Everyone has inside of him a piece of good news.
The good news is that you don’t know how great
you can be! How much you can love! What you can
accomplish! And what your potential is!
— Anne Frank

Tina Valentino is the Editor/Publisher
What’s in a domain name? That which we call local by any other name would smell as sweet…
Actually, I think it stinks. My Oak Park friend Matt Baron, who contributes great local stories to Neighbors magazine, gave me my first whiff of the landfill-like odor in his blog “Chicago Tribune’s Hyper-Hyper-Local Push” at www.insideedgepr.com a few weeks before Christmas.
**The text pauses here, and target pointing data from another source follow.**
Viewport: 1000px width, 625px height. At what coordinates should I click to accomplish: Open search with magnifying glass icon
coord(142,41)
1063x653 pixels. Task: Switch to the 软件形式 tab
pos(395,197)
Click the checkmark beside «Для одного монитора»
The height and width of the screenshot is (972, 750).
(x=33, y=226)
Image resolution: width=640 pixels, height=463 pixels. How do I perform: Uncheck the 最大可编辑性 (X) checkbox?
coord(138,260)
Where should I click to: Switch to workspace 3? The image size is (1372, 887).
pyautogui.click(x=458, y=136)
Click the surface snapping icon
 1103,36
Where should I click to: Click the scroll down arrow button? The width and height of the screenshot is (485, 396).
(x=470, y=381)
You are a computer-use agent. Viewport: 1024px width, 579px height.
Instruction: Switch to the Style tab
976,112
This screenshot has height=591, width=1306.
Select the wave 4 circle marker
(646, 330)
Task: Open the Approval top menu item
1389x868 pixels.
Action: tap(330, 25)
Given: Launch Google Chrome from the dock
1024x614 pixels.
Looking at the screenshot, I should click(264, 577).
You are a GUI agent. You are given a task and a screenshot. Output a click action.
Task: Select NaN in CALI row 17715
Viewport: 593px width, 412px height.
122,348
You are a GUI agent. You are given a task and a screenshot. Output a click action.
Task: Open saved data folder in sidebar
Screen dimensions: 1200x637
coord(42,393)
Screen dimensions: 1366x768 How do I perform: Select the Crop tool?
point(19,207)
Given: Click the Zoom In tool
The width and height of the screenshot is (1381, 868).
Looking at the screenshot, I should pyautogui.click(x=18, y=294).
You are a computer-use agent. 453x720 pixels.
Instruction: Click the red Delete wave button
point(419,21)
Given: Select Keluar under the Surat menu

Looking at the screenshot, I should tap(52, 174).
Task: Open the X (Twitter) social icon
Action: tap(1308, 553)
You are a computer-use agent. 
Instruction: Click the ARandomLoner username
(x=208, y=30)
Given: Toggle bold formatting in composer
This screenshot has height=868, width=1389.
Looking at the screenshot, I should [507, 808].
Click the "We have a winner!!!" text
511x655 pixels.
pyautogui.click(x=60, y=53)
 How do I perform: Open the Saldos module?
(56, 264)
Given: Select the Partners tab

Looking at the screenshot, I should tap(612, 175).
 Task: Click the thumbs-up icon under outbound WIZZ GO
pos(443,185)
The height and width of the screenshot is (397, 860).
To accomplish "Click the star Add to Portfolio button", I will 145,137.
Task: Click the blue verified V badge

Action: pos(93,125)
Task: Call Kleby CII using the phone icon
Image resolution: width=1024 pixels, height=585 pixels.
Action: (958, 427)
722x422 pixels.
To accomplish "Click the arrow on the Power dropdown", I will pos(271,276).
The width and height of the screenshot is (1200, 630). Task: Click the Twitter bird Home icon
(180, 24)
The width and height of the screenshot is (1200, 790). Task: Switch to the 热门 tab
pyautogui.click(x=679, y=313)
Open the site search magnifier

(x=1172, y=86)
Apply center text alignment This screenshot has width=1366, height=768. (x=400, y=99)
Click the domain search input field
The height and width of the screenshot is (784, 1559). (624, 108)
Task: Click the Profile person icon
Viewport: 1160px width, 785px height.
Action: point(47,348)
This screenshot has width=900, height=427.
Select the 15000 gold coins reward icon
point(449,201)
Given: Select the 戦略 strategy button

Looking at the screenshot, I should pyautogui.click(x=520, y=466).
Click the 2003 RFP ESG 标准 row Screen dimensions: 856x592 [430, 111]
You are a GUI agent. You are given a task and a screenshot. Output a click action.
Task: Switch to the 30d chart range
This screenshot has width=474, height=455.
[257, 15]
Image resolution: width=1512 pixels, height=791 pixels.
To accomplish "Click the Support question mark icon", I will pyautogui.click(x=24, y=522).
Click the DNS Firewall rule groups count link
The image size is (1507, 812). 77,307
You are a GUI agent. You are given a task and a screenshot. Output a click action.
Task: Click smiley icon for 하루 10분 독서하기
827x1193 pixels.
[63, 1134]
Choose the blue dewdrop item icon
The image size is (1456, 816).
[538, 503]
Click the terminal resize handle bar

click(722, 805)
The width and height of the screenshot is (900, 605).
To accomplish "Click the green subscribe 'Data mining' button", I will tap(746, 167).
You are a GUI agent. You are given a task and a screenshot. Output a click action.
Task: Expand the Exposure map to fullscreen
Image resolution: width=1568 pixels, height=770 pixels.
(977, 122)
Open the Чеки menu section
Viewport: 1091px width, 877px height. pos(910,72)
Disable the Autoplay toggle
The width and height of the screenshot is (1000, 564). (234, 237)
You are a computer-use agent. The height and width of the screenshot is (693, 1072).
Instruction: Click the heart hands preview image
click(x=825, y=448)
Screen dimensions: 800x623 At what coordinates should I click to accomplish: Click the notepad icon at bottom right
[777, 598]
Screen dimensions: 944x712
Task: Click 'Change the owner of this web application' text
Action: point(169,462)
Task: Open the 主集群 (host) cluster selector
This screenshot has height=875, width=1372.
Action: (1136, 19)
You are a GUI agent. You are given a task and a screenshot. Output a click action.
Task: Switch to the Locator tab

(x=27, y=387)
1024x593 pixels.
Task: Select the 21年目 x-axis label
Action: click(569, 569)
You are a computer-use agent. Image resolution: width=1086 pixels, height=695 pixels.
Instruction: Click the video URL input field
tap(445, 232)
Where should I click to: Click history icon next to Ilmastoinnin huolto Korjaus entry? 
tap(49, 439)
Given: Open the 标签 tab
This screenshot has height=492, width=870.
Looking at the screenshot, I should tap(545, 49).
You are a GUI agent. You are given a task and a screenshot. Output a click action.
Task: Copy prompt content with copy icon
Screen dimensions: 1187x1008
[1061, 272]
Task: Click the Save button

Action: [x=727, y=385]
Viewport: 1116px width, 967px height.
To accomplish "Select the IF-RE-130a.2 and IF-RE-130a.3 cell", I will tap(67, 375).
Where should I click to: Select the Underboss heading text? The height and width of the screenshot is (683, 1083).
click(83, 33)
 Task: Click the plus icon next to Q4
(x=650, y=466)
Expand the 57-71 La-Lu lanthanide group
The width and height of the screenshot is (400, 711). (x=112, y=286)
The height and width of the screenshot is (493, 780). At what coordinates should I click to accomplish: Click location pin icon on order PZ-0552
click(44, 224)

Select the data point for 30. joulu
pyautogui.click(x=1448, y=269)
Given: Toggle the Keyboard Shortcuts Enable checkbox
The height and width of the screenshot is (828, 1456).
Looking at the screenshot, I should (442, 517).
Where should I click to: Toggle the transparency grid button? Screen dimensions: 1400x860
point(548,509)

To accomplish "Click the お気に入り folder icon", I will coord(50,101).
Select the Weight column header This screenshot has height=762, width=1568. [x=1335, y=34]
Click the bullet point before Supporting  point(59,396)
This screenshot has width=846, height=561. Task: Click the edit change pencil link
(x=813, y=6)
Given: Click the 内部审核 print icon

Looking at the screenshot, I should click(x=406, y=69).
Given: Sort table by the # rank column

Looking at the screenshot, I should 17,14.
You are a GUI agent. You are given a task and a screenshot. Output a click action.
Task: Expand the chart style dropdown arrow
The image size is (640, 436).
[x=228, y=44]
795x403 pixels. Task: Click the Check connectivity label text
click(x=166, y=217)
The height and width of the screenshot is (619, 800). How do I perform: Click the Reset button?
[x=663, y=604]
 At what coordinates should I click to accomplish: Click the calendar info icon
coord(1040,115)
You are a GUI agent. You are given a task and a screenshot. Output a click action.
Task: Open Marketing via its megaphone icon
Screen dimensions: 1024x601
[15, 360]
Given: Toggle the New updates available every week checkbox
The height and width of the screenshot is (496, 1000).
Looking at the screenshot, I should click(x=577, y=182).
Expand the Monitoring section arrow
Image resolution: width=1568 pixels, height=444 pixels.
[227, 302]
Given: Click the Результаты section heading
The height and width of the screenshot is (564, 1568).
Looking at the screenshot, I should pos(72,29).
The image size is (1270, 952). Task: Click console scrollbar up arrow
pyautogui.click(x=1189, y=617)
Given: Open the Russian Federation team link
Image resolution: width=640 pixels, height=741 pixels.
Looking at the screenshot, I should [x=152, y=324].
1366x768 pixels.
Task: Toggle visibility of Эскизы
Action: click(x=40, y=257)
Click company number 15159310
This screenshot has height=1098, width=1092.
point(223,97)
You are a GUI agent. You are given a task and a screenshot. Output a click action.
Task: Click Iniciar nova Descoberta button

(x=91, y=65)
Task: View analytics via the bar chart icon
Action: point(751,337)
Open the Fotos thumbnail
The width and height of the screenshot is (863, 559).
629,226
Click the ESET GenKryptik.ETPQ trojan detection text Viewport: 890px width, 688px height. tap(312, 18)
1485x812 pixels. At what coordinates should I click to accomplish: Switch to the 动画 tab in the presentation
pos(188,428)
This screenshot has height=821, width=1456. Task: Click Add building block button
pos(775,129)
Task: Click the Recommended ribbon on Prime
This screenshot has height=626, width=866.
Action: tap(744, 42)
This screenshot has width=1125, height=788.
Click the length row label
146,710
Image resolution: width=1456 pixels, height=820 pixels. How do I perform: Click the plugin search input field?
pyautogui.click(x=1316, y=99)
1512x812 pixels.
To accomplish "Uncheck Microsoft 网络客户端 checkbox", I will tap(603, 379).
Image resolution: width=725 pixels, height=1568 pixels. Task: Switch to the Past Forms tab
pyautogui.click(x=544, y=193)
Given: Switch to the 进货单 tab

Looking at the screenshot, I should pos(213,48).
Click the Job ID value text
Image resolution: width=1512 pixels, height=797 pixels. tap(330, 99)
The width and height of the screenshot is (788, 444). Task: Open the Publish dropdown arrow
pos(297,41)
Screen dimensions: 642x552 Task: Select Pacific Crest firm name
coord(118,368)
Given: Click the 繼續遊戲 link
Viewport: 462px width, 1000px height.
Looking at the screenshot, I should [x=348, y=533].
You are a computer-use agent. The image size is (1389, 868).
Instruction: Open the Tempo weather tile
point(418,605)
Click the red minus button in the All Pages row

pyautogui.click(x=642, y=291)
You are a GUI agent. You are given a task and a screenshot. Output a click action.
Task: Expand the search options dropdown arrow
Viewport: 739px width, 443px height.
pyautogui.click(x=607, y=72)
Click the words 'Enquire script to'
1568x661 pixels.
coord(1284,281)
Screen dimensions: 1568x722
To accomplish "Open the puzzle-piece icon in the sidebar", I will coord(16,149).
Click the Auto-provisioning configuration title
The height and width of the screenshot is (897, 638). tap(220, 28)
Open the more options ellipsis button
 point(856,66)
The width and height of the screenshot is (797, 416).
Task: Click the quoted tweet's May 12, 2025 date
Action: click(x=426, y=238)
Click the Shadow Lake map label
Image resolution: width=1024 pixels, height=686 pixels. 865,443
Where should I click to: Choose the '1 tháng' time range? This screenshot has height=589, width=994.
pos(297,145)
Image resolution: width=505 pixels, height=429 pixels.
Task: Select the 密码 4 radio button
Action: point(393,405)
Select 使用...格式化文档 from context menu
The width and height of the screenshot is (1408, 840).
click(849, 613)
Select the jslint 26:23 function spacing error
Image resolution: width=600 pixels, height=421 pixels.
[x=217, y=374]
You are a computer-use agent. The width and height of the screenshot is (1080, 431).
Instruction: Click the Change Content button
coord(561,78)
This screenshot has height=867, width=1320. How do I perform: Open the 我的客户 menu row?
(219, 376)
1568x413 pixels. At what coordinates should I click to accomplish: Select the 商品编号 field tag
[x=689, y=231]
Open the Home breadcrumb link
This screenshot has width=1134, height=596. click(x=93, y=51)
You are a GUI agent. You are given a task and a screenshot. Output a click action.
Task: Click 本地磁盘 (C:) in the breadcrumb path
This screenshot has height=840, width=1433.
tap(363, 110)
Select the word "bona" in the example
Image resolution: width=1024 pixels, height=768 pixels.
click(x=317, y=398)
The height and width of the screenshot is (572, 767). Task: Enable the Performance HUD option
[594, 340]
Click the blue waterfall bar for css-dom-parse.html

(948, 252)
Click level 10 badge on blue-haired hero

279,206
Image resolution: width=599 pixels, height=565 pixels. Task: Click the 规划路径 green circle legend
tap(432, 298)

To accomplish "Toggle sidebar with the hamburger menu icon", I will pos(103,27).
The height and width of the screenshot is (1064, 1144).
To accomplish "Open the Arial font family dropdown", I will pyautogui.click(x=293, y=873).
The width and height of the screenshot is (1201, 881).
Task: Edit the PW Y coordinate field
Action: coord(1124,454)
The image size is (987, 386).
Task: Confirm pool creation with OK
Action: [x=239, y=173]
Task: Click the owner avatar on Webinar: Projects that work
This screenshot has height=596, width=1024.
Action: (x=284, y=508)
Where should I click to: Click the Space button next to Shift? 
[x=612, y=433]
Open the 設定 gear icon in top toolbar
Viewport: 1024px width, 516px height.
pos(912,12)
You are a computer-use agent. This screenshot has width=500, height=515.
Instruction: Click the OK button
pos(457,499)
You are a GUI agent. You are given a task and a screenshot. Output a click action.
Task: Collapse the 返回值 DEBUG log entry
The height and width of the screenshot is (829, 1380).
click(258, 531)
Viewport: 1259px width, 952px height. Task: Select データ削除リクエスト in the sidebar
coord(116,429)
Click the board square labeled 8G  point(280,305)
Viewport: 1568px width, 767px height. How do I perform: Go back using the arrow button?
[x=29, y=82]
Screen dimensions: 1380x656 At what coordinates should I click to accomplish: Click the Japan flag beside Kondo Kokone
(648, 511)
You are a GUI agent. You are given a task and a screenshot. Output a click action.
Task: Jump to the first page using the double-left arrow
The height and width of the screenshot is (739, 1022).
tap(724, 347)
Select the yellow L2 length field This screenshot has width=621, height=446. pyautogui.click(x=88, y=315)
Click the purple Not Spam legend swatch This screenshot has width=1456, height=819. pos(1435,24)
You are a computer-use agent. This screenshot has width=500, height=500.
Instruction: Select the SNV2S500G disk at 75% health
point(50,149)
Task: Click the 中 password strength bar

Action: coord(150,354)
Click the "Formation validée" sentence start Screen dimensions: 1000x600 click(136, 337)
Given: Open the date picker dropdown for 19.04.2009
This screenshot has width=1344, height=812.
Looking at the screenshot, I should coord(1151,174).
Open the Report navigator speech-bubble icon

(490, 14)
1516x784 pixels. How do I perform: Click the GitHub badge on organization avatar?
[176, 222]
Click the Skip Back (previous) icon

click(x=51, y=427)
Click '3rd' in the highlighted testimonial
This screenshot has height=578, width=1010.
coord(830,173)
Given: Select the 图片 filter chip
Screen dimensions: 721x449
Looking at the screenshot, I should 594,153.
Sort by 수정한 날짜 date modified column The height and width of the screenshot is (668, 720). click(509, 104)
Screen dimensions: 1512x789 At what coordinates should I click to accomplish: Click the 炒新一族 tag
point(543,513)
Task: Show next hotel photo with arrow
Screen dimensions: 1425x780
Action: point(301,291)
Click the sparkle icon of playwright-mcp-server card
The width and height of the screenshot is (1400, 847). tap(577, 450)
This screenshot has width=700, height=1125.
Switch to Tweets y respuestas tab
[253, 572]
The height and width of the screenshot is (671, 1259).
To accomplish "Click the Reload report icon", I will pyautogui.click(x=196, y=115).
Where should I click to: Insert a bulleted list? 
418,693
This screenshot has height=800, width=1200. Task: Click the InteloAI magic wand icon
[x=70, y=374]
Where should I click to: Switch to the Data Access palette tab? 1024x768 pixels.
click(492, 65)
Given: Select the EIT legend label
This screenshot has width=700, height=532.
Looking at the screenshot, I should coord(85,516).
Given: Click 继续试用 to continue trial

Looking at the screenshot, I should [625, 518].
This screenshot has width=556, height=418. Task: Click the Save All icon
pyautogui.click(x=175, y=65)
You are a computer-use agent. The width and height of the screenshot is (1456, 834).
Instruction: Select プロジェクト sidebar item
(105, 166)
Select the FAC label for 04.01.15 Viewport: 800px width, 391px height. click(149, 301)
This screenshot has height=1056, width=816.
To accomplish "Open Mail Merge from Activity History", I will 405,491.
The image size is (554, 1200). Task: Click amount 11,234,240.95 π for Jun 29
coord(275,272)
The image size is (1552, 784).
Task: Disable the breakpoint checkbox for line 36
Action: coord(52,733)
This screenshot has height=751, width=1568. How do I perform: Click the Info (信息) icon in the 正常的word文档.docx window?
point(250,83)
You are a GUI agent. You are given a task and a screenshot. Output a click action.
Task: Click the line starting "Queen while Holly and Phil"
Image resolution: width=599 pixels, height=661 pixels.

Despite decades of raking in obscene amounts of revenue from sections upon sections of display advertising, classified and the lottery of legal notices, the Tribune still filed for bankruptcy in 2008. A few years later, they launched TribLocal to gain a better foothold in the suburbs, which they have essentially ignored, with the exception of obituaries. Where do tyrants and dictators go when their coffers dry up? Into the little villages to pillage and plunder, to take and to charge and to expand their kingdoms.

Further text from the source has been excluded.